Is it time to give up leather?
Share archives

After months of trotting around with a broken handbag, I finally found somewhere to mend it. It was a basement shop called Clever with Leather in Brighton. The proprietor examined the piece and announced that “cheap yarn” was the problem. He stitched it beautifully and it’s now back in service.

Among his heavyduty machinery for the punching, stitching and repairing of some of the toughest hides known to mankind I spotted a reddish leather embossed bag, such as a New World postman might have carried. It reminded me of the cavernous, buckled handbag my mum once had. This bag (along with her) was a constant reassuring presence at the school gates for the duration of primary school. From it she was always able to produce tissues, change for the bus and hair pins on the occasion of Wednesday night ballet class, like a 1970s Mary Poppins.

There will be no such jumpers-for-goalposts memories for future generations. The leather handbag – once a coming-of-age gift that held almost as much significance as a wedding dresshas been swept up in fast fashion’s relentless pursuit of the microtrend. In the past 12 months 31% of Britons bought a handbag or manbag, making them our favourite accessory, with UK sales reaching £1.34bn last year.

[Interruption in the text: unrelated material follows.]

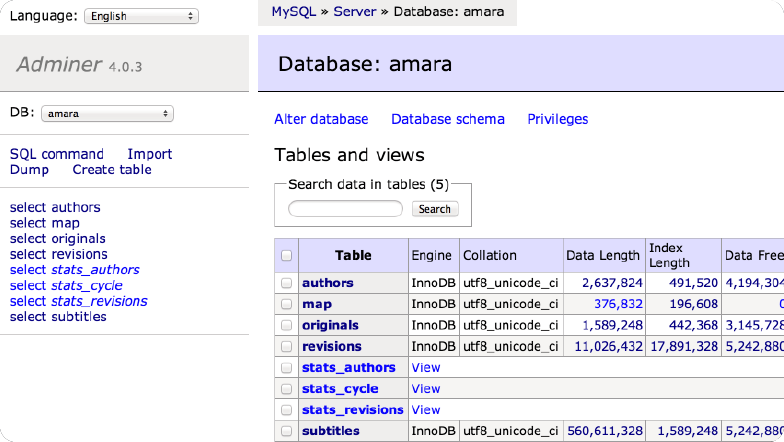
Task: Check the authors table row checkbox
Action: pyautogui.click(x=287, y=283)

To fans, leather is the ultimate heritage material in which the patina only becomes more interesting during its long life. That’s the trade off, if you like, for killing an animal (that and the fact that the skin is a byproduct of the meat, like the tallow – cow fat – used in cosmetics and toothpaste). But the leather handbag is no longer a bag for life. To luxury fashion houses, leather goods are the rocket fuel of their huge expansion over the past decade. To high street fashion brands they represent an unrivalled cash cow. To consumers they’re just another disposable fashion product. The fact that they are made from the skin of a beast is incidental.

A rising global middle class means more crazy-ass consumption of bags – and more cows. Presently around 290m cows are killed every year from a global herd approaching 1bn. Projections tell us that in order to keep us in wallets, handbags and shoes, the industry needs to slaughter 430m cows annually by 2025.

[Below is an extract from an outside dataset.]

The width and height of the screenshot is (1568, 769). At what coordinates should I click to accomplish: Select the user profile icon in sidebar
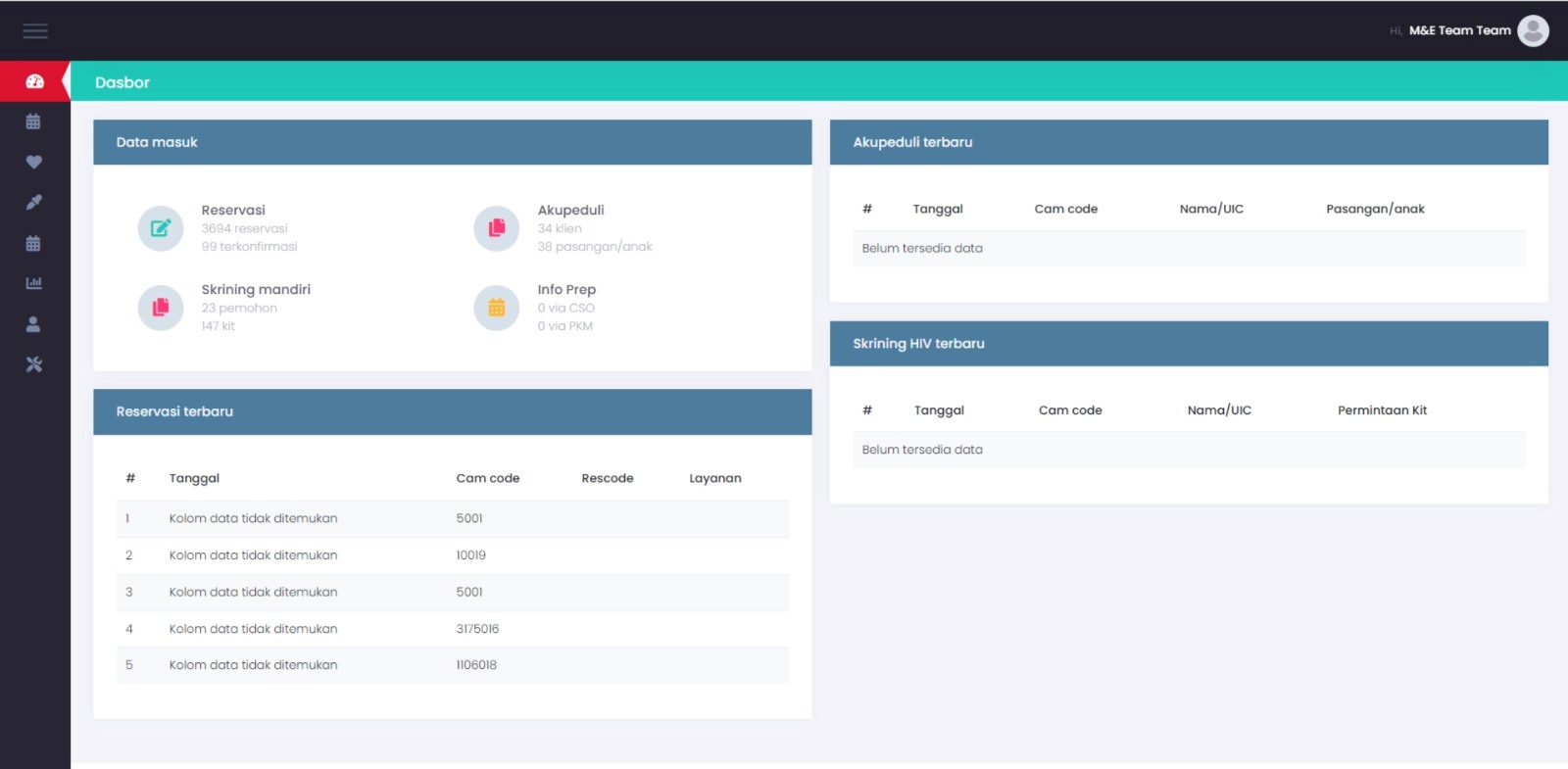(x=33, y=324)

Leather is the material of the moment. Its grip extends throughout the wardrobe: from patchwork leggings (Chanel) to Kanye West’s joggers. The way to fashion credibility is apparently to pile on animal skins (the other current favourite is shearling), so you look like an extra from The Revenant.

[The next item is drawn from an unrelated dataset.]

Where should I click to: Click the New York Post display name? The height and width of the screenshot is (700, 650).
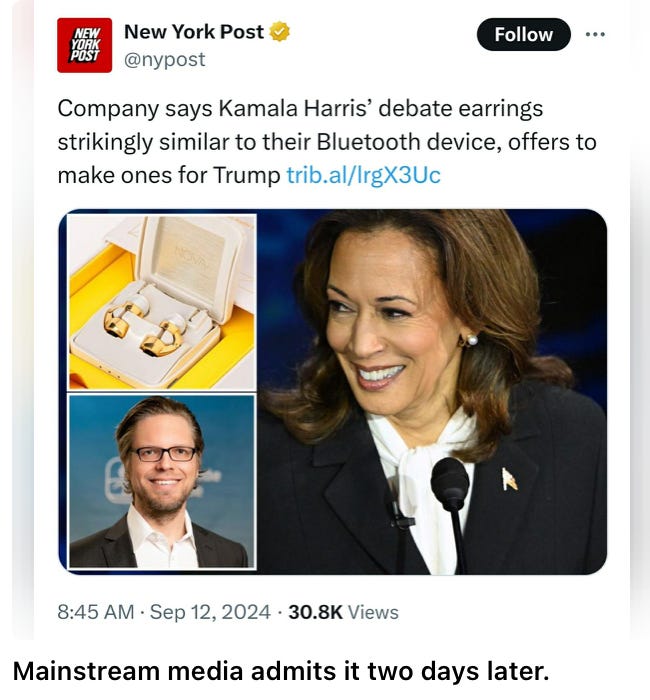point(194,32)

And you can do this almost without censure in a way that wouldn’t wash if you were swaddled in fur. Despite a defiant surge in fur-wearing, it still remains a mainstream taboo. However luxe the setting, we’re more likely to interrogate the reality of a fur product and think of fluffy animals trapped in cages. When it comes to leather, honestly, who really thinks about cows?

Pop star Leona Lewis does. Since she came to fame via The X-Factor she has continually spoken up for animal rights. She now fronts a new Peta campaign video, Hell for Leather, which, unsurprisingly, is a grim watch. Filmmaker Manfred Karremann, a seasoned campaigner, tracks a pathetic caravan of cattle between India and Bangladesh as they are driven along dusty roads for hours and hours, abused and tortured with every mile. Finally the animals are skinned (in front of each other) in the back streets of Dhaka. The skins are processed in makeshift tanneries with workers, including children, knee deep in toxic chemicals.

Most brands cite Stella McCartney’s eponymous accessories collection as a game-changer. “Here you have a luxury brand where people are prepared to pay £1,500 for a bag, and it’s not made of leather,” marvels Kohli. And anyone who has ever held a Stella McCartney bag and had a good look at one can testify that they’re every bit as alluring in weight and softness as a top-grade leather; that they do appear to be as good as the real thing – better, if you factor in the environmental damage and loss of life they’ve displaced.

Synthetic leather really is on the up. Many patents have been registered for potentially groundbreaking materials. These are worlds away from the plasticised synthetics of a decade ago. Kohli is particularly excited by the biobased PU polyurethane leather that forms the new unstructured Loom collection for Matt & Nat. It’s soft and supple, yet built to last. Sounds a bit like leather, without the mayhem.